Given request: Reproduce the entries verbatim from the line containing "Where should I click to: Select" up to and including the line containing "(x=58, y=577)".

- - - -

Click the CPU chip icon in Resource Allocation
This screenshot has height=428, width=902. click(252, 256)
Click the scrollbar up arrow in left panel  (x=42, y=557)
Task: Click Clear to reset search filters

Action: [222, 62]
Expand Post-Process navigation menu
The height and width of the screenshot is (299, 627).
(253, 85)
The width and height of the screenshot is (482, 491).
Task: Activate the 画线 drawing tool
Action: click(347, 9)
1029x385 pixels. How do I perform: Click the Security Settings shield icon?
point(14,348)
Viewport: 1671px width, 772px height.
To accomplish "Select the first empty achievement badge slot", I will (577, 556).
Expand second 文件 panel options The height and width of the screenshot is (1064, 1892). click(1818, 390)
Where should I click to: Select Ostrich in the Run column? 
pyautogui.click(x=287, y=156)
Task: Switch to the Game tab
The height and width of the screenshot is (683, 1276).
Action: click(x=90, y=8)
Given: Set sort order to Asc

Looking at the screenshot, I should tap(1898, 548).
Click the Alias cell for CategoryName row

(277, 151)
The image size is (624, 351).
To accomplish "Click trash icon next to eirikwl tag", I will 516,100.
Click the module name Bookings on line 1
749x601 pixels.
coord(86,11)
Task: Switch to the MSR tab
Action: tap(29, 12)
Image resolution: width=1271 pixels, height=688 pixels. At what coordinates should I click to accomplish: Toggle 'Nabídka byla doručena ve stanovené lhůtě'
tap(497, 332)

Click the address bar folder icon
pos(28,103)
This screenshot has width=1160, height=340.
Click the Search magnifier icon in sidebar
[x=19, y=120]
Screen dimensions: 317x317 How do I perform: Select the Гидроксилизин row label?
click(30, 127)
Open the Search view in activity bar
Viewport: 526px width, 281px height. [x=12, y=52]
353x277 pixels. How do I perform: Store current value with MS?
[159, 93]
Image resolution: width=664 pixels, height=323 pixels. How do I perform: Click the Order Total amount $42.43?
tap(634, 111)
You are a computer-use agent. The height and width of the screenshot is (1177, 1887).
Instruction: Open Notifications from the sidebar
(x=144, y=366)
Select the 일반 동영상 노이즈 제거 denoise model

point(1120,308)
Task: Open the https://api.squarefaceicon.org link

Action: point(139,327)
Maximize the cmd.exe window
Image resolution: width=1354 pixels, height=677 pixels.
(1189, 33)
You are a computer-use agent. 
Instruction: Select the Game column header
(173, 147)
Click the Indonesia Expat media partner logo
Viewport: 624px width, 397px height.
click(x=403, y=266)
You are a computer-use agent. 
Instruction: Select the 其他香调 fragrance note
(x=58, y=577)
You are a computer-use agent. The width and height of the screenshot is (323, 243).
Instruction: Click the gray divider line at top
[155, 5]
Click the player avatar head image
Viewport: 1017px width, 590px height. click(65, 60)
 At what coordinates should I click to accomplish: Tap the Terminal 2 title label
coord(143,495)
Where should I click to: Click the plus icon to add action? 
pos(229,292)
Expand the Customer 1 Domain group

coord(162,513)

- - - -

Written solution:
Where should I click to: Select Ostrich in the Run column? 
pyautogui.click(x=287, y=156)
Task: Switch to the Game tab
The height and width of the screenshot is (683, 1276).
Action: click(x=90, y=8)
Given: Set sort order to Asc

Looking at the screenshot, I should tap(1898, 548).
Click the Alias cell for CategoryName row

(277, 151)
The image size is (624, 351).
To accomplish "Click trash icon next to eirikwl tag", I will 516,100.
Click the module name Bookings on line 1
749x601 pixels.
coord(86,11)
Task: Switch to the MSR tab
Action: tap(29, 12)
Image resolution: width=1271 pixels, height=688 pixels. At what coordinates should I click to accomplish: Toggle 'Nabídka byla doručena ve stanovené lhůtě'
tap(497, 332)

Click the address bar folder icon
pos(28,103)
This screenshot has width=1160, height=340.
Click the Search magnifier icon in sidebar
[x=19, y=120]
Screen dimensions: 317x317 How do I perform: Select the Гидроксилизин row label?
click(30, 127)
Open the Search view in activity bar
Viewport: 526px width, 281px height. [x=12, y=52]
353x277 pixels. How do I perform: Store current value with MS?
[159, 93]
Image resolution: width=664 pixels, height=323 pixels. How do I perform: Click the Order Total amount $42.43?
tap(634, 111)
You are a computer-use agent. The height and width of the screenshot is (1177, 1887).
Instruction: Open Notifications from the sidebar
(x=144, y=366)
Select the 일반 동영상 노이즈 제거 denoise model

point(1120,308)
Task: Open the https://api.squarefaceicon.org link

Action: point(139,327)
Maximize the cmd.exe window
Image resolution: width=1354 pixels, height=677 pixels.
(1189, 33)
You are a computer-use agent. 
Instruction: Select the Game column header
(173, 147)
Click the Indonesia Expat media partner logo
Viewport: 624px width, 397px height.
click(x=403, y=266)
You are a computer-use agent. 
Instruction: Select the 其他香调 fragrance note
(x=58, y=577)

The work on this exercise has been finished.